How Can You Fight Back Against Loneliness?
- Recognize how you feel. Forbid the negative trigger words you might be tempted to assign to your situation. Loneliness crosses every boundary. Feeling emotionally isolated doesn’t make you a loser or socially awkward.
- Understand the effect of loneliness to your health. Don’t ignore common signs of emotional distress such as changes to your eating patterns, sleep patterns, overall mood, or ability to concentrate.
- Do something about it. Pretending loneliness doesn’t exist isn’t going to make it better. It’s going to make things much, much worse. Read the tips below to find out how you can curb feelings of loneliness naturally.
There’s no “quick fix” way to rid yourself of loneliness. It might also take you a while to recognize what it is you’re feeling.
Working from home and living alone, there are times I realize I’ve been incredibly isolated for days while finishing projects. Left unchecked, it would be easy to fall into an unhealthy habit of further isolation. Here are 5 of the tricks I’ve used to shake myself back into the world where other people exist.

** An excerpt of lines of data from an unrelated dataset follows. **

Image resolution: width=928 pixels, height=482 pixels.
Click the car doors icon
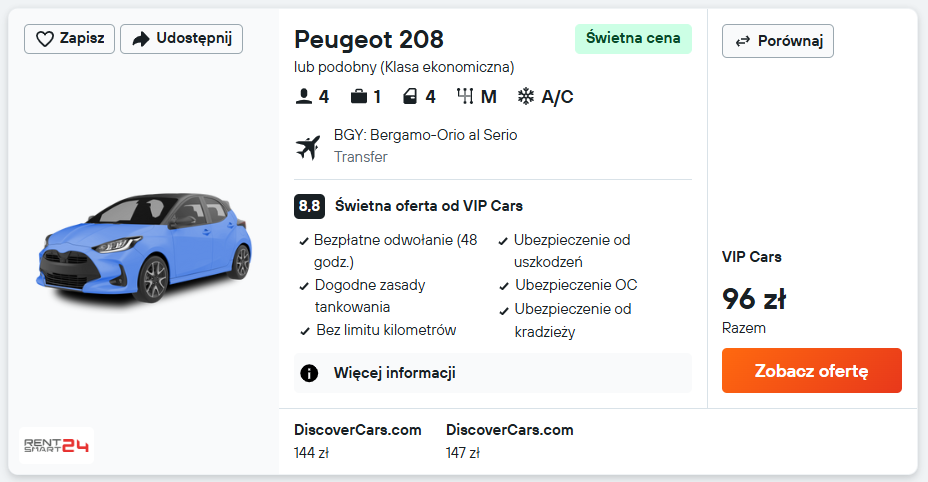[410, 97]

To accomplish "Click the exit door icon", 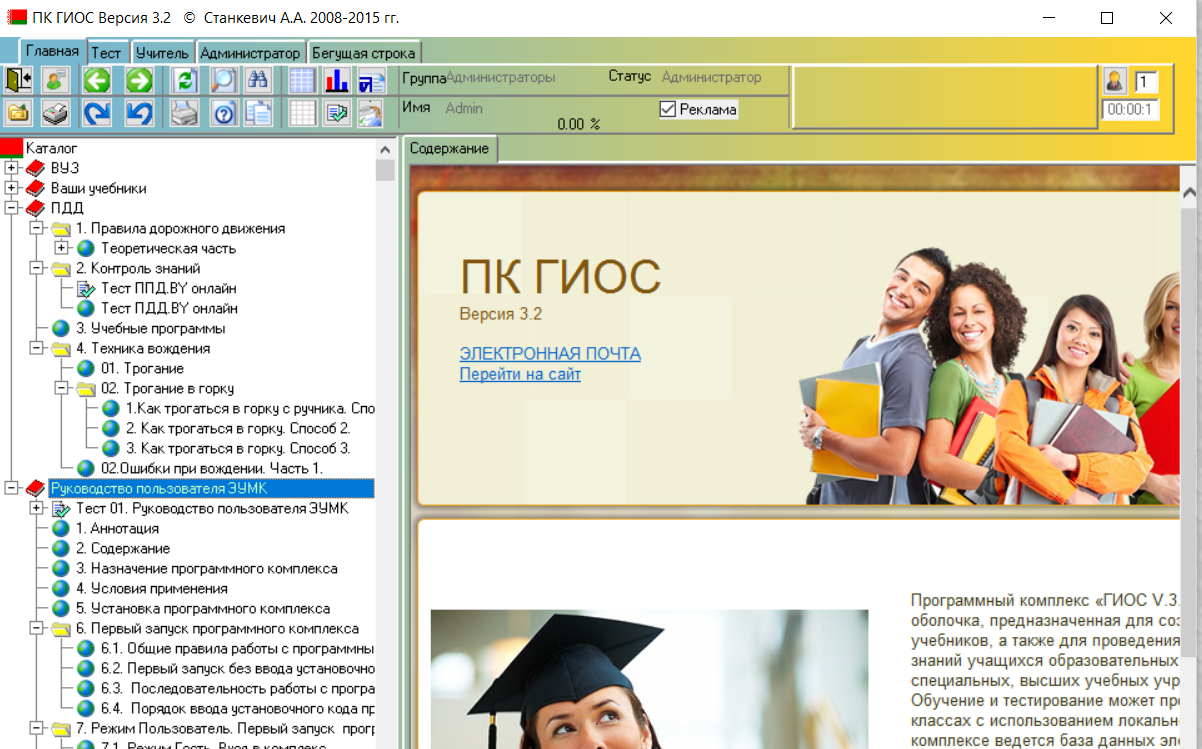I will point(18,80).
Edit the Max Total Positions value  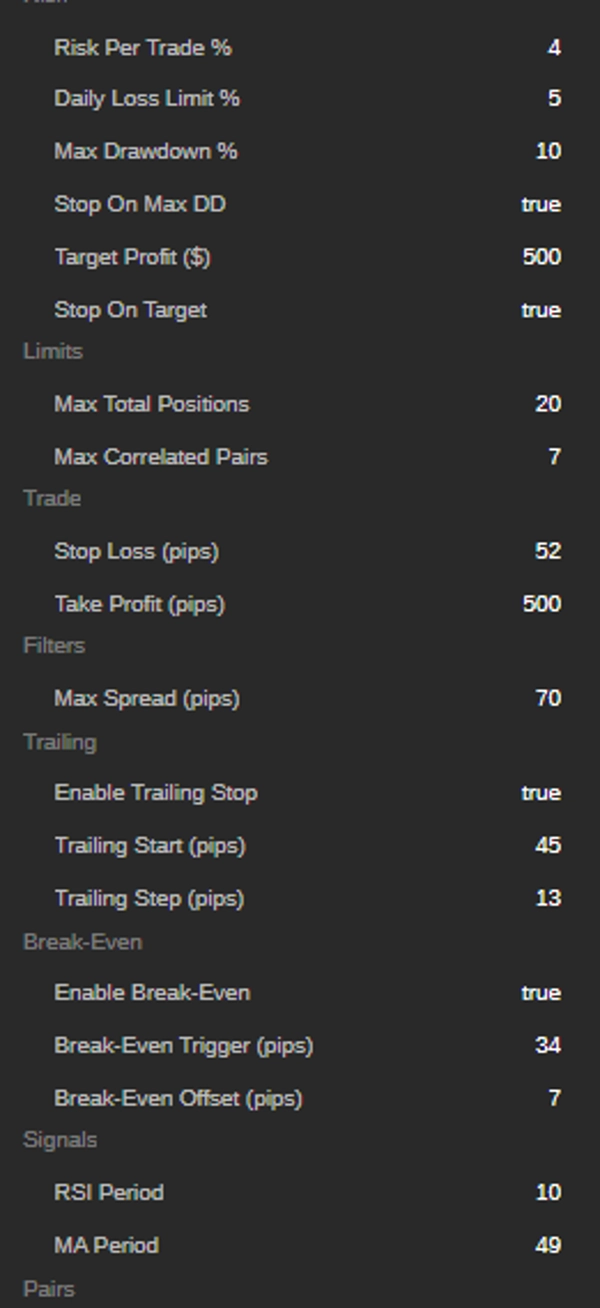coord(547,404)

1. Visit with family or friends. An in-person visit is best but not always possible. Some people live too far away for a quick visit or our schedules don’t mesh most of the time. I call my long-distance friend while running errands (hands-free, of course). It gives us time to catch up and I get out of the house.

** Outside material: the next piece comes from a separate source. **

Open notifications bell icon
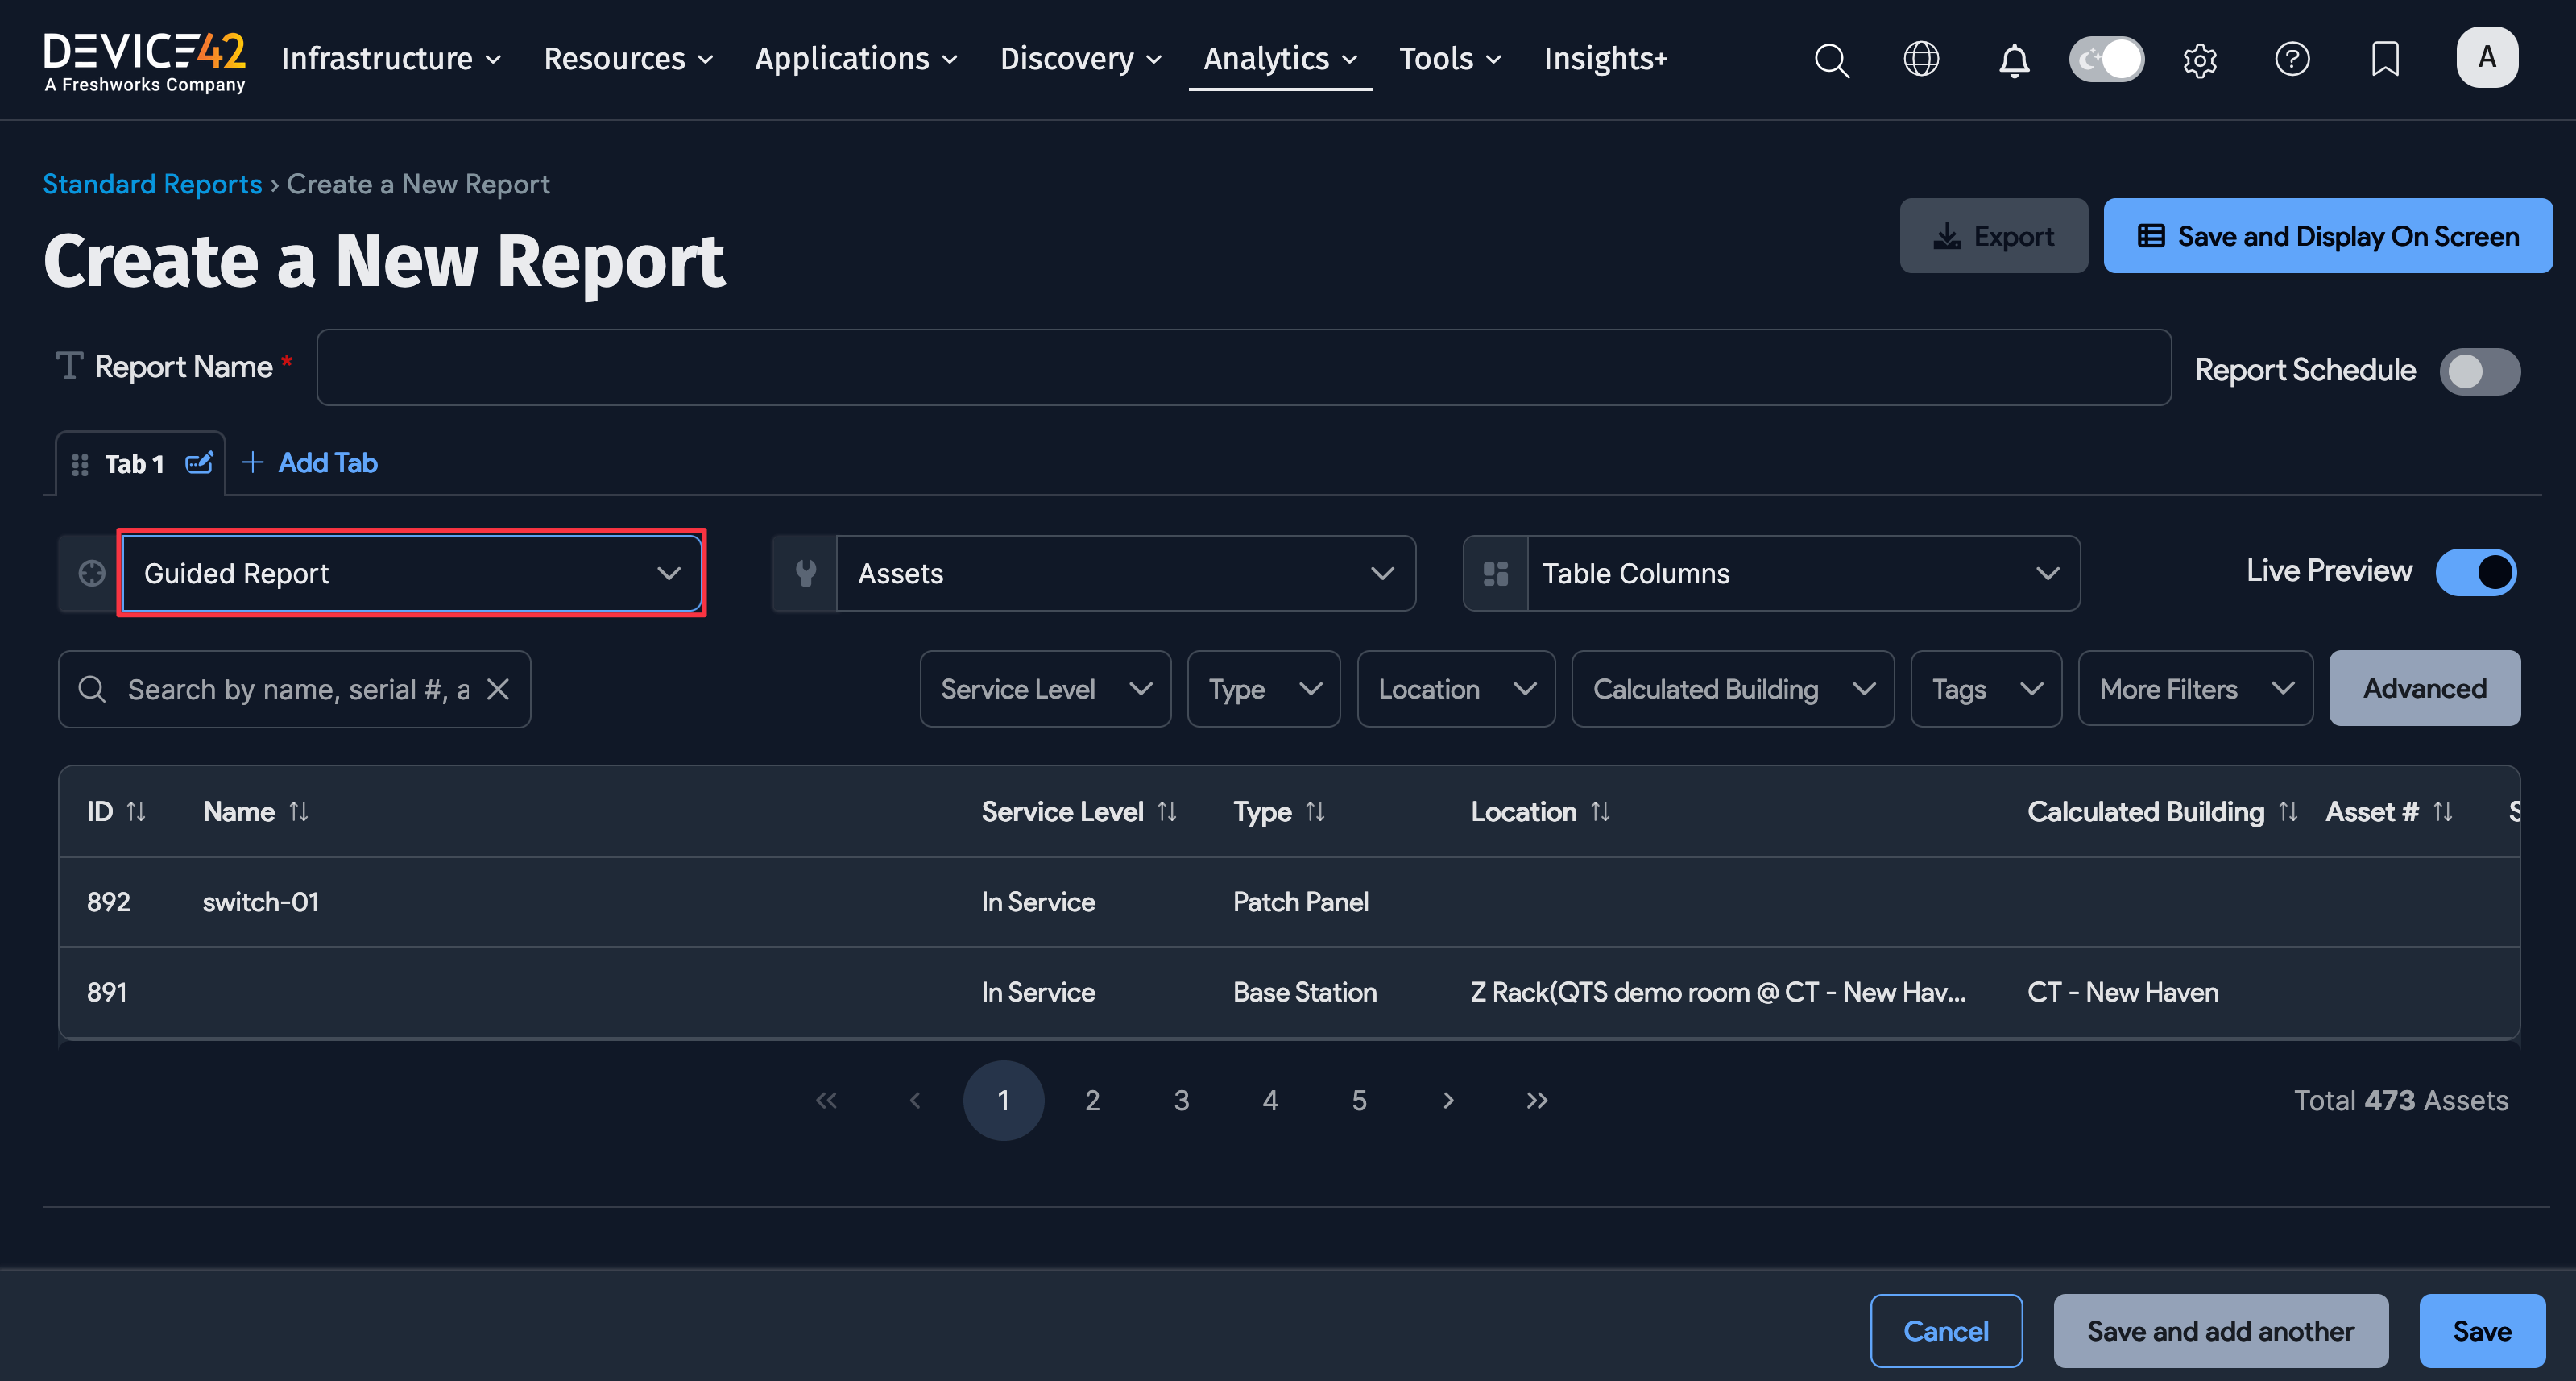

2. It’s all about the ME time. Every day, I start with a power hour. A bit of yoga, my daily to-do list, and a healthy shake. I don’t feel like I can truly connect with other people unless I give myself the love and attention I deserve.
3. Little people and little creatures. I have small people (nieces and nephew) in my life that give me unconditional love when I need it most. My friend’s kids are grown but she gets the same zap of affection and snuggles from her fur babies. If you’re single…kids and animals are great about reminding you that you’re pretty amazing.
4. Projects work wonders. A few months ago, it seemed everyone in my life (including me) was scheduled beyond reason. Too much work and not enough hours in the day wiped all of us out. One morning, I stumbled upon an ad for an antique desk that was ridiculously cheap but looked old and worn out. I bought it and refinished it in my garage. I can’t tell you the sense of pride I take in that piece (and the several that followed it). It may seem silly but a bout of crafting (or another hobby you enjoy) might be just the thing if you’re feeling lonely.
5. Go exploring. It would be nice to take a little jaunt across the European countryside but not possible most days. Sometimes, I’ll do a search in my phone to find unusual places within half an hour of me. It’s kind of shocking how many businesses, restaurants, and museums I didn’t know existed in a 20-mile radius. Usually, I pick up my little family members and we check it out. It provides something new, different, and breaks up the day in interesting ways. Inspiring smiles on other people’s faces is a great way to encourage one on your own face.
The effect of loneliness on health is clear. Being lonely won’t kill you…but it creates ideal conditions for other health problems – heart disease, diabetes, cancer, dementia – that will.
Be good to yourself. Don’t ignore it. Move around, connect with others, distract your mind, and fight your way through it.